I heard about a paired donor program. How does that work and can I be eligible?

About 30 percent of people who wish to donate to a specific person will have an incompatible blood type or the potential recipient will have antibodies to the donor. In that case, patients can be placed in the paired donor program with other individuals in a similar circumstance. These individuals can then be paired up with other pairs and the potential donors can “swap” kidneys with another pair. There is also the potential for a paired kidney chain. In that instance, an individual wishes to give a kidney to someone who needs a transplant but does not have a specific individual in mind. They will then be matched up with a pair, the kidney transplant placed into the recipient, and that recipient’s potential donor will be matched up with another pair to whom they will give a kidney. This then will proceed forming a “chain.”
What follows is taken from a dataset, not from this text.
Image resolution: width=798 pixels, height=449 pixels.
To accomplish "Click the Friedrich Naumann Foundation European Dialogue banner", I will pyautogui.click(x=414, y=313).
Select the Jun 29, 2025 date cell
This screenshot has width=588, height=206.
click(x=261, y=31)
Do people who donate a kidney have a higher possibility of health problems such as high blood pressure? What if I donate a kidney, and my remaining kidney fails?

Many studies have been done on donors. The life expectancy, frequency of high blood pressure, etc. are all similar whether an individual is a donor or whether they have two kidneys. However, in the instance that a person has donated a kidney and develops kidney failure years later, the person (donor) is placed at the top of the local kidney transplant waiting list to receive the first kidney that matches them.